> ## Documentation Index
> Fetch the complete documentation index at: https://supermemory.ai/docs/llms.txt
> Use this file to discover all available pages before exploring further.

# Cleaning and Categorizing

> Document Cleaning Summaries in supermemory

supermemory provides advanced configuration options to customize your content processing pipeline. At its core is an AI-powered system that can automatically analyze, categorize, and filter your content based on your specific needs.

## Configuration Schema

```json theme={null}
{
  "shouldLLMFilter": true,
  "categories": ["feature-request", "bug-report", "positive", "negative"],
  "filterPrompt": "Analyze feedback sentiment and identify feature requests",
  "includeItems": ["critical", "high-priority"],
  "excludeItems": ["spam", "irrelevant"]
}
```

## Core Settings

### shouldLLMFilter

* **Type**: `boolean`
* **Required**: No (defaults to `false`)
* **Description**: Master switch for AI-powered content analysis. Must be enabled to use any of the advanced filtering features.

### categories

* **Type**: `string[]`
* **Limits**: Each category must be 1-50 characters
* **Required**: No
* **Description**: Define custom categories for content classification. When specified, the AI will only use these categories. If not specified, it will generate 3-5 relevant categories automatically.

### filterPrompt

* **Type**: `string`
* **Limits**: 1-750 characters
* **Required**: No
* **Description**: Custom instructions for the AI on how to analyze and categorize content. Use this to guide the categorization process based on your specific needs.
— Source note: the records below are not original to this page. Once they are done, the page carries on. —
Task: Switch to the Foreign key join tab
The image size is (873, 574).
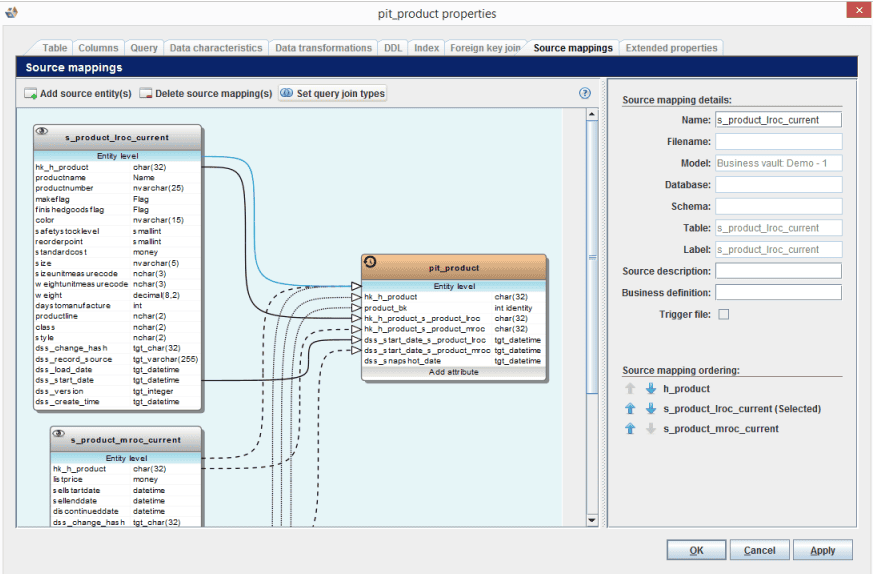Action: 485,48
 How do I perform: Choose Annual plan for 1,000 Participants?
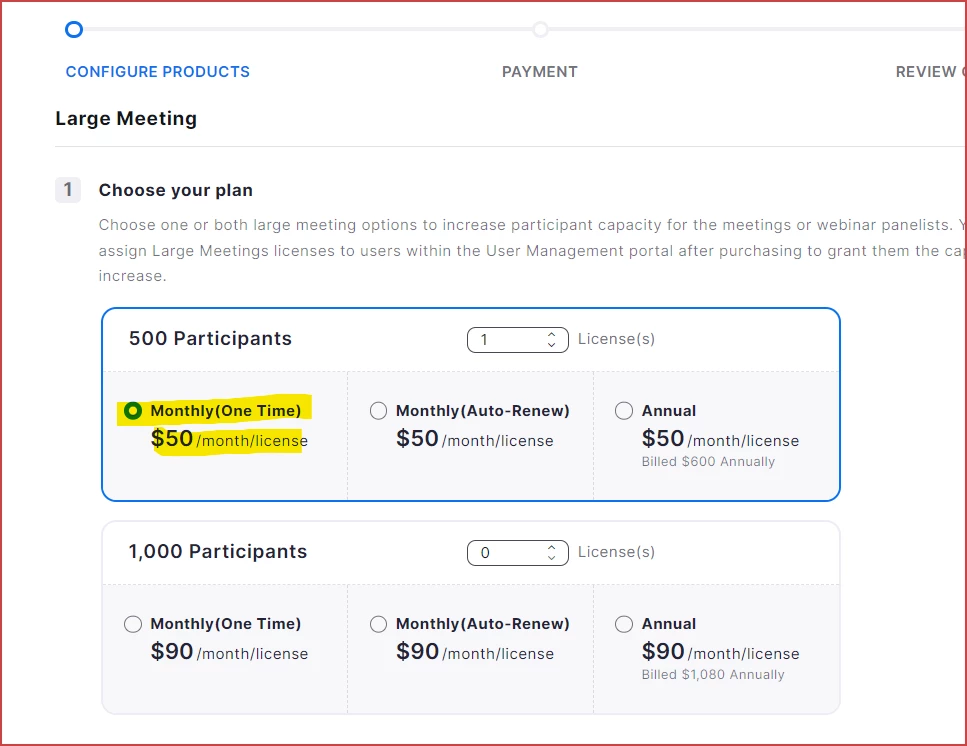click(624, 624)
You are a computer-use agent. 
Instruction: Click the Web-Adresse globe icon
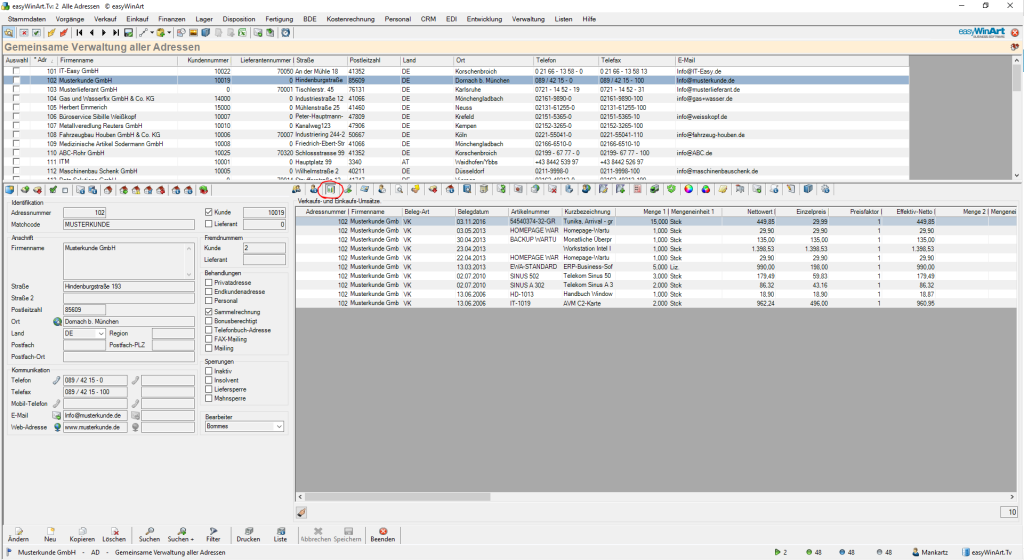(57, 427)
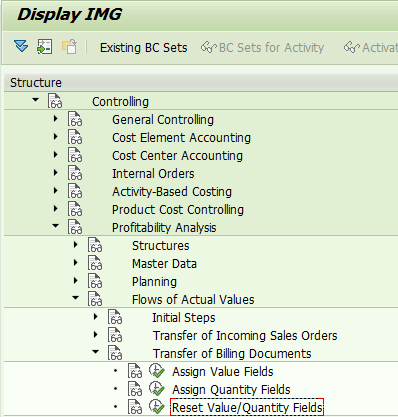Select the Transfer of Incoming Sales Orders item
Screen dimensions: 398x417
[245, 336]
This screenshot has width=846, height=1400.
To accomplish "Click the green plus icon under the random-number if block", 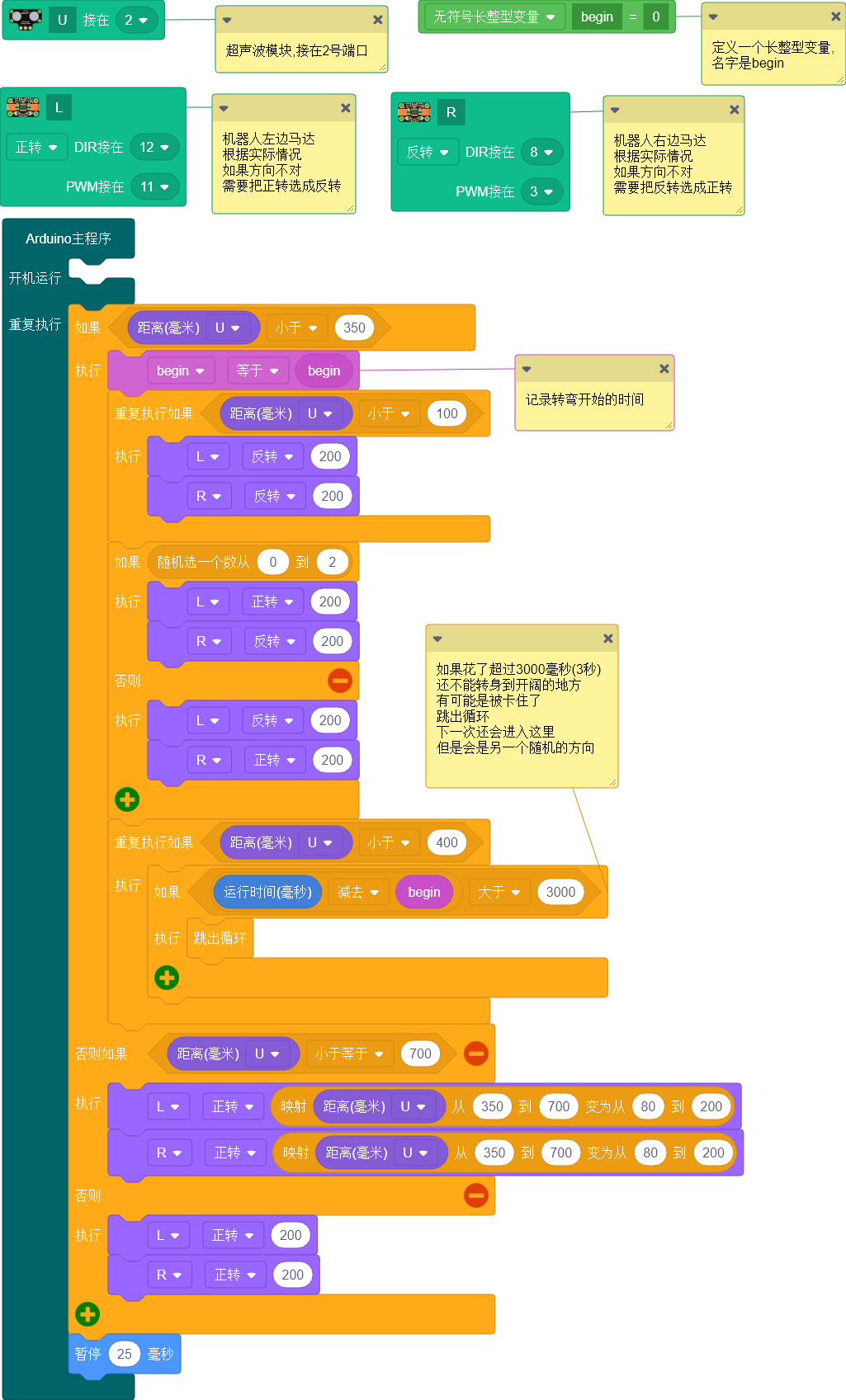I will click(127, 799).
### includeItems & excludeItems

* **Type**: `string[]`
* **Limits**: Each item must be 1-20 characters
* **Required**: No
* **Description**: Fine-tune content filtering by specifying items to explicitly include or exclude during processing.

## Content Processing Pipeline

When content is ingested with LLM filtering enabled:

1. **Initial Processing**
   * Content is extracted and normalized
   * Basic metadata (title, description) is captured

2. **AI Analysis**
   * Content is analyzed based on your `filterPrompt`
   * Categories are assigned (either from your predefined list or auto-generated)
   * Tags are evaluated and scored

3. **Chunking & Indexing**
   * Content is split into semantic chunks
   * Each chunk is embedded for efficient search
   * Metadata and classifications are stored

## Example Use Cases

### 1. Customer Feedback System

```json theme={null}
{
  "shouldLLMFilter": true,
  "categories": ["positive", "negative", "neutral"],
  "filterPrompt": "Analyze customer sentiment and identify key themes",
}
```

### 2. Content Moderation

```json theme={null}
{
  "shouldLLMFilter": true,
  "categories": ["safe", "needs-review", "flagged"],
  "filterPrompt": "Identify potentially inappropriate or sensitive content",
  "excludeItems": ["spam", "offensive"],
  "includeItems": ["user-generated"]
}
```

> **Important**: All filtering features (`categories`, `filterPrompt`, `includeItems`, `excludeItems`) require `shouldLLMFilter` to be enabled. Attempting to use these features without enabling `shouldLLMFilter` will result in a 400 error.